No Phones at the Table
The Split Second-In Consideration of Others in These Trying Times or Look Up from the Phone
As I keep writing in these blogs, I am still trying to get my unpublished book “The Split Second: In Consideration of Others or Look Up from the Phone and How to Deal with Rudeness in Others” published. It has not been easy “selling” the concept, and I have discussed how some people who could really benefit from its initial message would never read it. I have a bit of a gimmick, and though, I cannot take total credit for it.

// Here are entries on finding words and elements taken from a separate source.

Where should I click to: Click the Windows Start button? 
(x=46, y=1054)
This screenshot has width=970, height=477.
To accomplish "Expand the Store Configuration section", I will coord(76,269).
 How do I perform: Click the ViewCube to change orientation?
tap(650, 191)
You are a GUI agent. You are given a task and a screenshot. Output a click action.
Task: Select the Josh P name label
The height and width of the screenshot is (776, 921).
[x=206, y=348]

I have heard of a concept that would that some folks have implemented particularly with family members: “No phones at the table.” This is an idea I need to spread out to the world if I can. If I am seated in a restaurant, it distresses me when I see two or more people not interacting with each other but rather using their phones to text, play games, or whatever. Often, I see parents who have their child/children using a phone while they and other adults conversing. I discuss in The Split Second how my late parents took my brother and me to many restaurants in this country and throughout Europe and always engaged us in conversation when they did. Of course, the cell phone did not exist over 50 years ago. I am so grateful now for their involvement with us when we went out to eat. Ultimately, I cannot tell other people what to do in a restaurant, but I hope they will listen to my suggestion here.

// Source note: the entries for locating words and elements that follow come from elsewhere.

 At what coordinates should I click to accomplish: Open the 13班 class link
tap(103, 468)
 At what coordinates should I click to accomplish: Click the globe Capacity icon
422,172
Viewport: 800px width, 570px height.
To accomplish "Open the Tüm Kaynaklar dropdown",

Also, I have been out to restaurants with friends many times and a friend feels she/he must take out her/his cell phone. I turn my phone off as I enter a restaurant with friends, by the way. Often the reasoning behind this is not for a work situation or an emergency. I have put up with a given friend talking to her/his parent while I just sit there (the simple glaring looks on my face will say much without me using spoken words whatsoever). I was “picking up the tab” once when this happened with a friend. With another friend, I was told, “It’s my dad, and he doesn’t text.” Once, I said to a friend, “You have one minute.” He had been describing how to download an application on a computer to his friend over the cell phone while I sat there eating my meal. After my declaration, this friend said, “I have to go; I will finish it with you later.” None of these instances was very nice; the cell phone conversations could have waited; but all these people had one thing on their minds at the time: “I have to take care of whatever I need to take care of now.” I understand when there are work-related circumstances and emergencies. But the emergencies must be real ones (as I high school teacher, I heard many “emergencies” that were nowhere close to being actual emergencies). However, these are four words I really do not like in a restaurant situation involving a cell phone, “I gotta take this.” Usually, the person really does not have to do so.

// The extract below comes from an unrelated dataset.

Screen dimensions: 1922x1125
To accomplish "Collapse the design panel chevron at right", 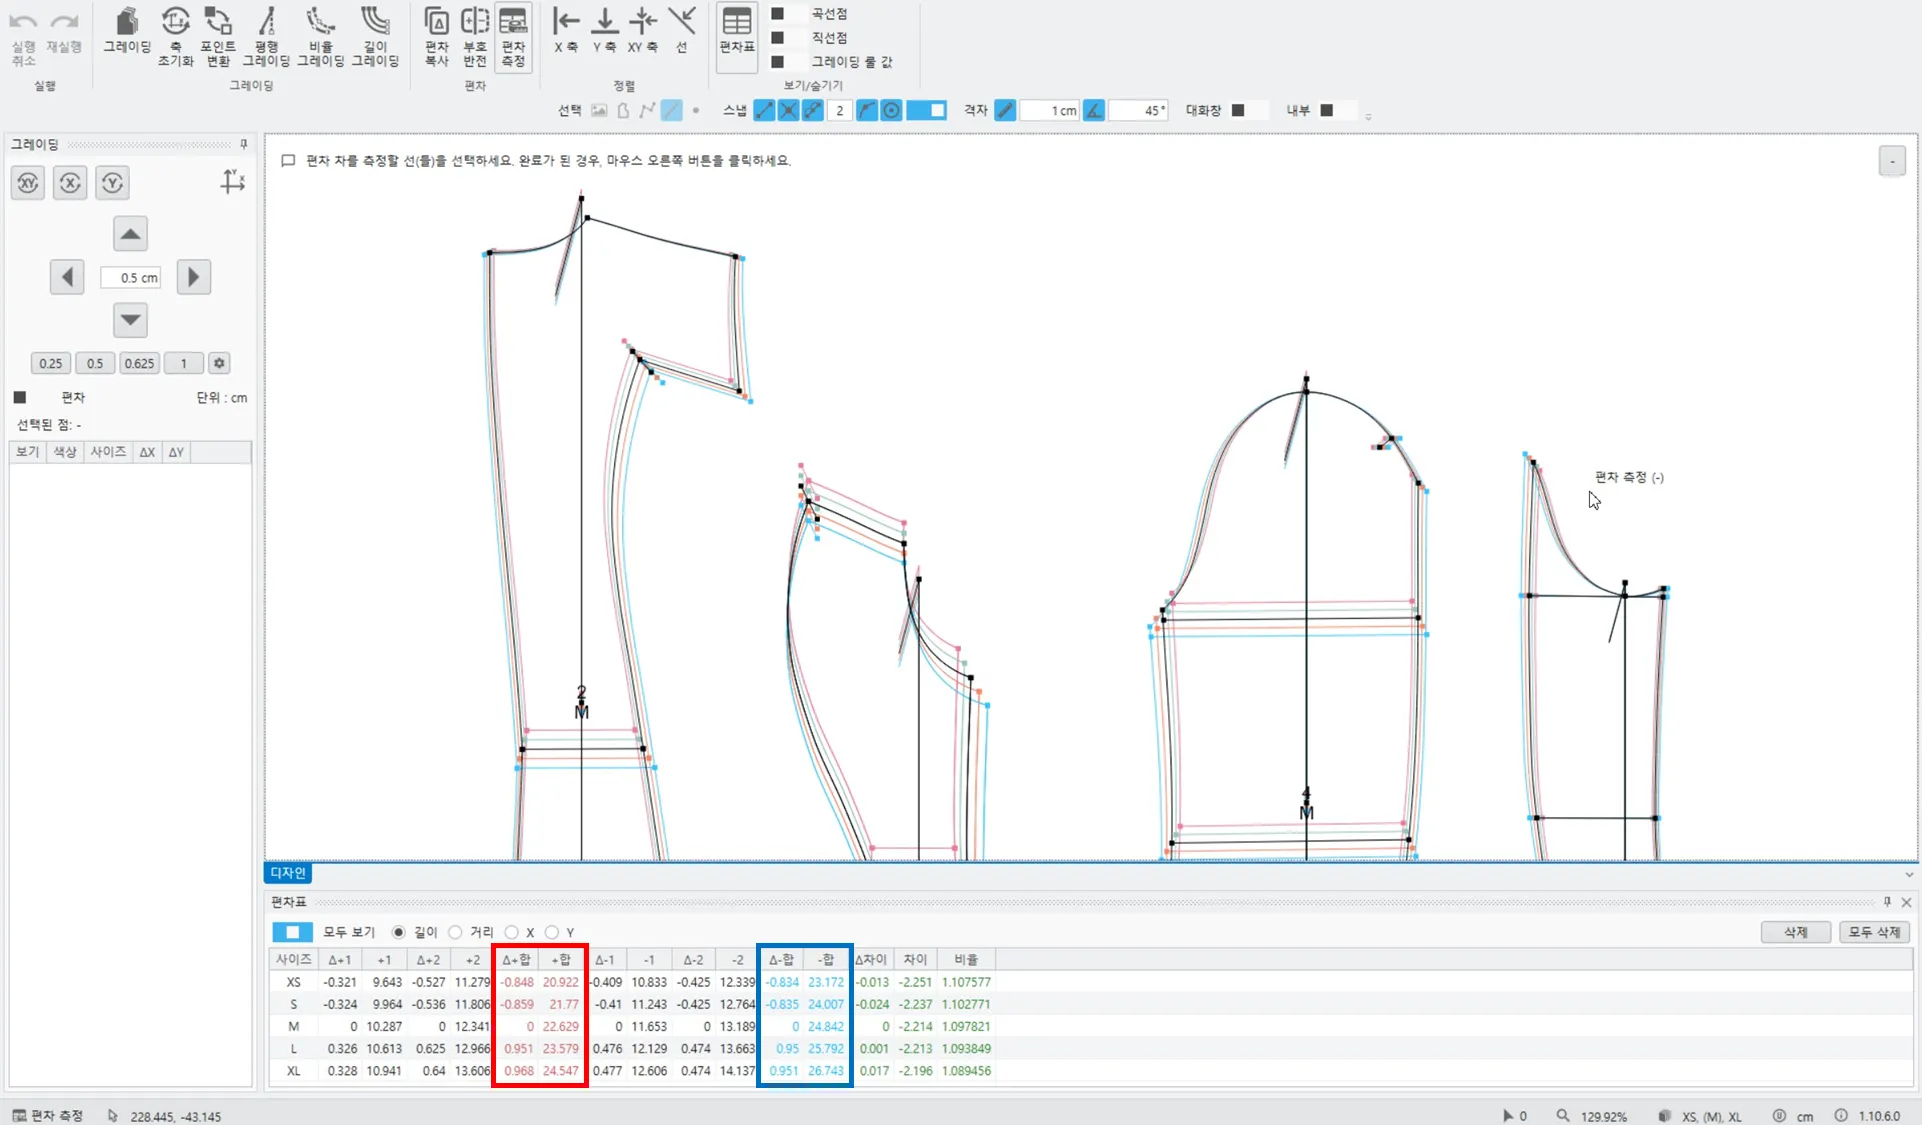I will (1909, 875).
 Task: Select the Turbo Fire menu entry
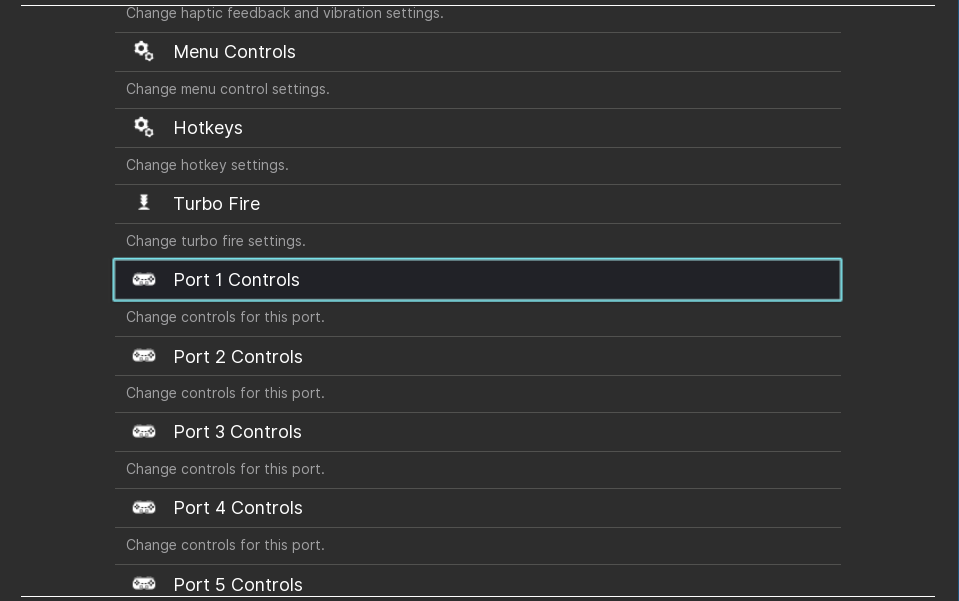pos(478,204)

So here is my suggestion: a rule that I could never impose absolutely but can suggest: No phones at the table. I will make it a request of those I dine with each time. Maybe if that simple declaration can be expressed and followed, we could become a society that is more in tune with and involved with each other. Again: No phones at the table. Please. Let us at least thing about that.
Again, I have not given up Maybe if this new “tactic” can reach people, and I shall find I way, I think, maybe my book will get published after all.